Apparently, this is everything we need to explain all everyday phenomena through the combination of QCD and QED. There is, however, one more piece to the puzzle. The missing piece has nothing to do with the strength of steel or the density of gold, but it is crucial for life on earth even to exist.
The story of the weak nuclear force (or weak force, for short) begins in the late nineteenth century with the discovery of radioactivity. One type of radioactivity resulted in the emission of beta rays, later identified as electrons. Where did the electrons come from? These were not the electrons in orbitals around the atom. Instead, they were produced by the nucleus, which changed its identity and became a different element in the process. In 1933, the caustic Italian physicist Enrico Fermi shocked the physics community by proposing that beta radiation occurred when a neutron decayed into an electron, a proton, and a new, never-detected particle that we now call an antineutrino. The shock was two-fold: First, predicting particles on purely theoretical grounds was still a recent and somewhat disreputable innovation (this was long before Gell-Mann, of course), and second, it was almost inconceivable that a neutron, at that time considered a fundamental particle, could decay.
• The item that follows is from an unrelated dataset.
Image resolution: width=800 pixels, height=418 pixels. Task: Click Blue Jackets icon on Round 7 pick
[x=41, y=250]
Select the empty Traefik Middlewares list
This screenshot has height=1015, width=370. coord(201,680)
To understand the need for the antineutrino, think about what would happen without it: The rest energy of the proton and electron add up to less than the rest energy of the neutron. This means that when the neutron decays there is some energy left over, which must go into the kinetic energy of the motion of the proton and electron. Taken together, conservation of energy and conservation of momentum completely fix the electron’s energy: All beta decays should produce electrons with the same energy. This is not what is found experimentally, however. The electrons from beta decay had a wide range of energies, from some minimum value up to the value expected from the argument above. In other words, the energies of the proton and the electron don’t add up to the initial rest energy of the neutron. To salvage the law of energy conservation, Fermi had to assume a third, unobserved particle carries away the missing energy.
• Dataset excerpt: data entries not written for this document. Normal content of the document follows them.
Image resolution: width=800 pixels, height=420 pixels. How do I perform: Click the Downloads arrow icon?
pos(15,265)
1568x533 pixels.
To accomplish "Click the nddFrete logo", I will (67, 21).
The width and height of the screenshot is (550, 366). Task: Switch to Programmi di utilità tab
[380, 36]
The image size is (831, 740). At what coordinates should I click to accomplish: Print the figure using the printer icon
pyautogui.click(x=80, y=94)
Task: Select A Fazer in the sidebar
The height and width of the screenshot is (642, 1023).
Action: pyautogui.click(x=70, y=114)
The properties of the new particle could be easily deduced. The proton’s positive electric charge and the electron’s negative charge add up to zero, so the antineutrino must also have no electric charge—hence the name neutrino, or little neutral one. This is why the antineutrino was not observed—neutral particles don’t leave tracks in a cloud chamber. The neutron has spin 1/2, as do the electron and proton. The quantum rules for spin declare that two spin 1/2 particles can’t combine to produce spin 1/2, but the three spin 1/2 particles can do so. The neutrino must therefore have spin 1/2. (This also rules out the possibility that the missing energy is carried by photons, which have spin 1.) The mass of the neutrino can be inferred from the electron energies involved in beta decay. It was found to be nearly zero. The ever-present experimental uncertainties forbid the conclusion that the neutrino mass is exactly zero, but zero mass can be taken as a working hypothesis. Recent results (which will be revealed in Chapter 11) indicate that this hypothesis is probably wrong: Neutrinos most likely have mass, though it is much smaller than the electron mass. The particle in Fermi’s theory is called an antineutrino rather than a neutrino to preserve yet another conservation law: the conservation of lepton number, which was previously discussed. Both electric charge and lepton number are conserved in beta decay. In fact, lepton number (and electric charge) conservation holds true in all reactions that we know of: strong, weak, and electromagnetic.
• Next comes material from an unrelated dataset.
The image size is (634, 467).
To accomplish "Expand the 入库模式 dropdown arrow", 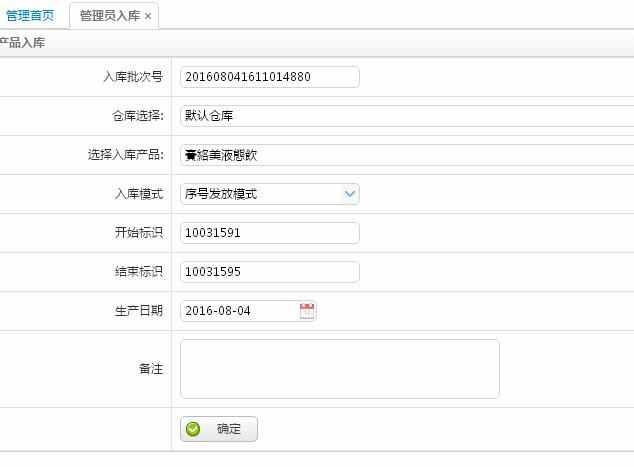I will [x=349, y=194].
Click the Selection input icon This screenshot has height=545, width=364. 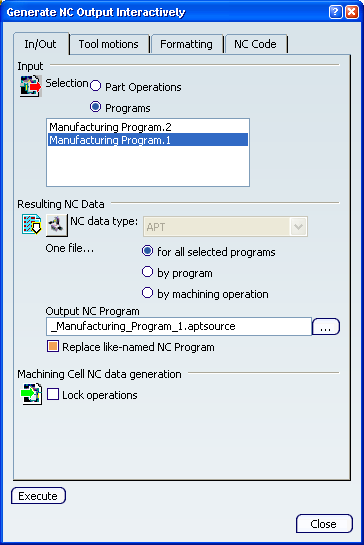(31, 86)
The strength of an interaction determines the time it takes for a particle to decay. The stronger the force, the faster the decay. Particles that decay via the strong force live about 10-24 seconds. In contrast, a particle that decays via the electromagnetic interaction lives about 10-16 seconds. This is 100 million times longer—a year compared to a blink of the eye. A particle decaying by way of the weak force typically lives about 10-8 seconds—another factor of 100 million longer. Weak though it is, life on earth would not be possible without this force. All life ultimately gets the energy it needs to exist from the sun. Plants trap the sun’s energy by photosynthesis, and animals eat plants (or eat other animals that eat plants). Where does the sun get its energy? What keeps it shining? The answer: nuclear fusion reactions. (This means solar energy is actually a form of nuclear power—don’t tell the environmentalists.)
One of the reactions that powers the sun involves the fusion of two protons. The fusion produces heavy hydrogen (a proton and a neutron stuck together), a positron, and a neutrino. The neutrino is a clue that the weak force is involved. A closer look at this reaction reveals what’s really going on. One of the protons changes into a neutron, plus a positron and a neutrino—just the opposite of what happens in beta decay. The other proton is just a bystander (although it provides some of the energy needed to make the reaction go). Without this inverse beta decay process the sun would not shine and life would never have arisen on earth.
How to Design Your Own Universe
How is it possible for a neutron to turn into a bunch of other particles? Maybe the neutron is really a proton and an electron locked together, and its decay simply involves the particles escaping? This plausible explanation was quickly ruled out. The size of the neutron was known from scattering experiments (recall how the Nerf ball could be reconstructed from the scattered BBs). The energy required to bind a proton and an electron in such a small region would give the neutron a mass (via E = mc2) much greater than what was actually measured. No, the neutron must really change its character in some fundamental way. By now, we are used to the idea of such transformations. Similar processes occur in QED and QCD.
In 1933, when the theory of the weak nuclear force was being born, no one had ever considered such a possibility. Fermi, in his audacity, claimed, at a time when Gell-Mann was four years old and QED was still a puzzling mess, that the neutron transformed into a proton, an electron, and an antineutrino, like an alchemist’s mixture transforming into gold. Nowadays, physicists take this kind of transformation as a matter of course. In fact, all you need to do to invent a new theory of elementary particles is to decide which sorts of particles will transform into which other sorts of particles. The rest of the theory is determined by the structure of relativistic quantum field theory.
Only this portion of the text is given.